Incipit: “La pioggia si è rovesciata sulla festa senza il preavviso di un tuono, nessuno degli invitati aveva visto le nuvole addensarsi sopra le colline scure di boschi. Eravamo seduti alla lunga tavola sul prato quando l’acqua ha cominciato a colpirci”.
Tre domande a Donatella Di Pietrantonio
Che significato ha Borgo Sud per lei?
“Borgo Sud” è il punto di arrivo della mia ricerca narrativa sui temi della maternità inadeguata, della sorellanza e dell’abbandono, in una parola sul disamore che le mie protagoniste patiscono nella famiglia di origine. È un percorso di emancipazione da un’appartenenza che a volte divora e a volte diventa una forza. Per me questo romanzo rappresenta anche il compimento di un lavoro in sottrazione sullo stile e sulla lingua, fino a ottenere un impasto tra l’italiano e un gergo che non corrisponde a nessun dialetto reale, ma è una sorta di mediazione usata da fasce di popolazione che non hanno avuto un vero accesso alla lingua nazionale.
Perché scrive?
La scrittura è stata, fin da piccola, la possibilità di dare senso a un mondo che trovavo incomprensibile e non a misura mia.
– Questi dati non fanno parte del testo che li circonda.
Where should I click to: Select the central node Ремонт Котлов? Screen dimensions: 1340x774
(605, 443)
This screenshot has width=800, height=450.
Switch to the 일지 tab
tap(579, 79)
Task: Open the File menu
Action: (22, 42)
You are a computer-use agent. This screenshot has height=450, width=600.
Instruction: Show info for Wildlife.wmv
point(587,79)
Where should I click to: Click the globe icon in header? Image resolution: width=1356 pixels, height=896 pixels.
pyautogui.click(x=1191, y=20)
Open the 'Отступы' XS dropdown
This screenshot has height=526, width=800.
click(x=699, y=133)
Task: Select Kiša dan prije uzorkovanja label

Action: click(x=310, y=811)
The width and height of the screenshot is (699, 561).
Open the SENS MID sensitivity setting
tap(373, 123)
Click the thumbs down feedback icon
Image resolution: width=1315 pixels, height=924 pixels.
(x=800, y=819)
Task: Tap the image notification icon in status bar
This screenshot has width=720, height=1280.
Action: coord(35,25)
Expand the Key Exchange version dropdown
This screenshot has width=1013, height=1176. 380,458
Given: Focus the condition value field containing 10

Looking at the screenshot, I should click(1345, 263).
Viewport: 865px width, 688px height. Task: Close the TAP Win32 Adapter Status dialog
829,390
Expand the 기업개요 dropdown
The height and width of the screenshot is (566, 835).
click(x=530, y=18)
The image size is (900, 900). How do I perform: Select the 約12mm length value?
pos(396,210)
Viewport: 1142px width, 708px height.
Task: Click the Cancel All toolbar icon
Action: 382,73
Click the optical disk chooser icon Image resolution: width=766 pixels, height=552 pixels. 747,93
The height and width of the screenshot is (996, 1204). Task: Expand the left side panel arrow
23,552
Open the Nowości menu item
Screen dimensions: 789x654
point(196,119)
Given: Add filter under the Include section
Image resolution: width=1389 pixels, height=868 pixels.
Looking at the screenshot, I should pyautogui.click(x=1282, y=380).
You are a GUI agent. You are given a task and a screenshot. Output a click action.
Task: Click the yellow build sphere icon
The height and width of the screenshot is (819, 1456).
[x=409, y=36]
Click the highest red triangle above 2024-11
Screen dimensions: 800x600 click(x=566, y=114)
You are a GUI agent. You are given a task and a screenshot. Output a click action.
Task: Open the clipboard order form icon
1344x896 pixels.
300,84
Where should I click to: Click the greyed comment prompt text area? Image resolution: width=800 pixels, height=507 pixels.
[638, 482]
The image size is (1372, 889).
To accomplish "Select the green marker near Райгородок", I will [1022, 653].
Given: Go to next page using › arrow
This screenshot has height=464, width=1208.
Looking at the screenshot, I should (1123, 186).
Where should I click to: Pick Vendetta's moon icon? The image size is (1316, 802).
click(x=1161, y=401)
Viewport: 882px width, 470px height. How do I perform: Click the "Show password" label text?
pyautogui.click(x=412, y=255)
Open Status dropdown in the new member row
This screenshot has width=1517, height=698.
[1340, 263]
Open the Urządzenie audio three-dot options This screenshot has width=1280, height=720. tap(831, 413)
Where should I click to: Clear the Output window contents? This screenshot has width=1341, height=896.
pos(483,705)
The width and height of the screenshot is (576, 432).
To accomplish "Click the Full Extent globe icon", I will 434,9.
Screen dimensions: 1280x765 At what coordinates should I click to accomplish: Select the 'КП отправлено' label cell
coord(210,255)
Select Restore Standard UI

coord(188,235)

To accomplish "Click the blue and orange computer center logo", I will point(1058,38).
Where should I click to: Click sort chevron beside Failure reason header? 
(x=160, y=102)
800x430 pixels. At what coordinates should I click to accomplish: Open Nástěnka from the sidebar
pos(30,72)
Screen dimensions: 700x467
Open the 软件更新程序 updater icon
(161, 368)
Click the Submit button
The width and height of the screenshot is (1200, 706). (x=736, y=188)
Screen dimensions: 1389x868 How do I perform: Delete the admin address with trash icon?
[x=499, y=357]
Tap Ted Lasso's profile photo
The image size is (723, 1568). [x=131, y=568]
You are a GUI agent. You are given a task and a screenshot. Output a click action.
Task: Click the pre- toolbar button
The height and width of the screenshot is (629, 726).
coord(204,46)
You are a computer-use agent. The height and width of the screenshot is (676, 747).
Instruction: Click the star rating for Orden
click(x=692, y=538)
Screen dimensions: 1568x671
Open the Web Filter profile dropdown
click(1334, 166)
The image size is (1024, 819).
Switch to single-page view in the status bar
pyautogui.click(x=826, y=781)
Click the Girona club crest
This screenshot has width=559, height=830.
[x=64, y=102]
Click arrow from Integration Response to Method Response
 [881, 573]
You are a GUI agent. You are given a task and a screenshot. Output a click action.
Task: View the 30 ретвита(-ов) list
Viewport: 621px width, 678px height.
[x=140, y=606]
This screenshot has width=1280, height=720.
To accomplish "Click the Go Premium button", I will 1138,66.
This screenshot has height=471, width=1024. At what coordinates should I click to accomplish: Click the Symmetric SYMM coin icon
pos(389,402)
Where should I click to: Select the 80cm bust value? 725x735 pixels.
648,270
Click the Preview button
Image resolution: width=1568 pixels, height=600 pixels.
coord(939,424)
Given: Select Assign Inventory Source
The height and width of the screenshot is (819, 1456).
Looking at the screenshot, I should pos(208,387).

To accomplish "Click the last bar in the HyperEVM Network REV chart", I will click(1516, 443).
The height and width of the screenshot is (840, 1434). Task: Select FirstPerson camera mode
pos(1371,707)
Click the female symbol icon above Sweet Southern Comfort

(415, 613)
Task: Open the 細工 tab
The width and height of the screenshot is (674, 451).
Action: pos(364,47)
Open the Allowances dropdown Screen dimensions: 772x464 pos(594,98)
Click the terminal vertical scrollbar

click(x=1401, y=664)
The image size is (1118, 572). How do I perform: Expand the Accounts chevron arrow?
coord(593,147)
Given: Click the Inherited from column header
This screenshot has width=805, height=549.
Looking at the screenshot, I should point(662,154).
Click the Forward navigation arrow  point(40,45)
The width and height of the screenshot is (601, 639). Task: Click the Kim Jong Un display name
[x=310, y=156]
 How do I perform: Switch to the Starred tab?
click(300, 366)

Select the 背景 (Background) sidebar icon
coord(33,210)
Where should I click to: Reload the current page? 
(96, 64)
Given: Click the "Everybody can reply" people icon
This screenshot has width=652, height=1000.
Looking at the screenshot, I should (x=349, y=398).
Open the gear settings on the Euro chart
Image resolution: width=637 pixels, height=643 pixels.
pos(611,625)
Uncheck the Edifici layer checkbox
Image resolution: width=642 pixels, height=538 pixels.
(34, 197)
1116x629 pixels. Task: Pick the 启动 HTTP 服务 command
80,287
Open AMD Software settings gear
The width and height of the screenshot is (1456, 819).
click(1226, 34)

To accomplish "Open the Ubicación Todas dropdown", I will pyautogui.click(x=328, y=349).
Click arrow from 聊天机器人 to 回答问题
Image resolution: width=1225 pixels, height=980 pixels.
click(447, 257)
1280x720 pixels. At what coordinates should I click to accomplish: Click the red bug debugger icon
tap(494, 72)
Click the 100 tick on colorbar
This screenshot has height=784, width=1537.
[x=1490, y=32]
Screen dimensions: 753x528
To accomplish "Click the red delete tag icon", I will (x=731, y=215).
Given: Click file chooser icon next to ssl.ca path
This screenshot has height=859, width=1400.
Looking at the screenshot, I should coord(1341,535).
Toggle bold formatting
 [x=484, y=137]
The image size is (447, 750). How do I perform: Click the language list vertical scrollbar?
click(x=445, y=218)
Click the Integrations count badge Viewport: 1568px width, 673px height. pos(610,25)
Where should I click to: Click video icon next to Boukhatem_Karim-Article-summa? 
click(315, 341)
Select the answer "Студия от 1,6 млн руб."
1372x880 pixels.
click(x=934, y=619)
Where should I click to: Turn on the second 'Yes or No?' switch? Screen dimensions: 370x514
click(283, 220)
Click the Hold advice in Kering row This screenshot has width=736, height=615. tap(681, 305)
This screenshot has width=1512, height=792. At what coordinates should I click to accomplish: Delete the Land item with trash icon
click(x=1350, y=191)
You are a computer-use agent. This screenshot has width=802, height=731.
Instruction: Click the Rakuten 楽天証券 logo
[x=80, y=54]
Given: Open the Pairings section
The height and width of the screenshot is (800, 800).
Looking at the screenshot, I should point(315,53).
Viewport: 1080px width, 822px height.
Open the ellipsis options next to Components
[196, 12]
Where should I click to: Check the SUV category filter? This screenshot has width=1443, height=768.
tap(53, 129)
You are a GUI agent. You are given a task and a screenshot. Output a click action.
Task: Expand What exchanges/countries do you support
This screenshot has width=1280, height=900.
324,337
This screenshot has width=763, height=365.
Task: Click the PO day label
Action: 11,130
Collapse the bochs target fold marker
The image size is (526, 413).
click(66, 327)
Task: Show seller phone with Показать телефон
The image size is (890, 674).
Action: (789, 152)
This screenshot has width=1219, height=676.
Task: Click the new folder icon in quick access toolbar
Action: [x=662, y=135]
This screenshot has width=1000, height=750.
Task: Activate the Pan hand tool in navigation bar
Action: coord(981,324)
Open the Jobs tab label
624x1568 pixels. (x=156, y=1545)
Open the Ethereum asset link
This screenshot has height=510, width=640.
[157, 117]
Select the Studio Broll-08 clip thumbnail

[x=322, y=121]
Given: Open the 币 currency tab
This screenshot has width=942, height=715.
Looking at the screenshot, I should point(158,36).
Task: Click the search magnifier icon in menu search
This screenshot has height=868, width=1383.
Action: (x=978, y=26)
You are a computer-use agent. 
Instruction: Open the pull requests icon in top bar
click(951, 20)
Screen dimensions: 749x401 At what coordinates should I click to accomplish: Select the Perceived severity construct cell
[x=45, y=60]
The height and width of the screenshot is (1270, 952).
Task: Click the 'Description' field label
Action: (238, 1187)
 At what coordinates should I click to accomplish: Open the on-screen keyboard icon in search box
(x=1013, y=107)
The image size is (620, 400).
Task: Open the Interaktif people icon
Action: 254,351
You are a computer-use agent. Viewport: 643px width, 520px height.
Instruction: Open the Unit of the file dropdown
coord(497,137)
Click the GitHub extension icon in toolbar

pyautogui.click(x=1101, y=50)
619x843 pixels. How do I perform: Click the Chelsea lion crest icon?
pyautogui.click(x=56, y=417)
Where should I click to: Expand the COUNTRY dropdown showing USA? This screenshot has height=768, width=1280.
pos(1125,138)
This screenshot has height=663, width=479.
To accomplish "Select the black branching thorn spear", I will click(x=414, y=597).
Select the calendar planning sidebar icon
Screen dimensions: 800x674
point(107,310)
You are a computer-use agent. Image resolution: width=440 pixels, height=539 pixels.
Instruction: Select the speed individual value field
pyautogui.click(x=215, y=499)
Intuivo che le parole erano una forma giusta per contenere la solitudine di una bambina circondata da adulti molto presi dal lavoro della terra. Sono state, le parole scritte, anche un modo per andare via da lì, con la mente, allora e per sempre.
Chi vince il premio Strega 2021?
Chi prende più voti, evidentemente.
Di Pietrantonio ha 59 anni, è originaria di un paesino di montagna in provincia di Teramo ed è una dentista per bambini. Borgo Sud è una sorta di seguito de L’arminuta che ha vinto il Campiello nel 2017.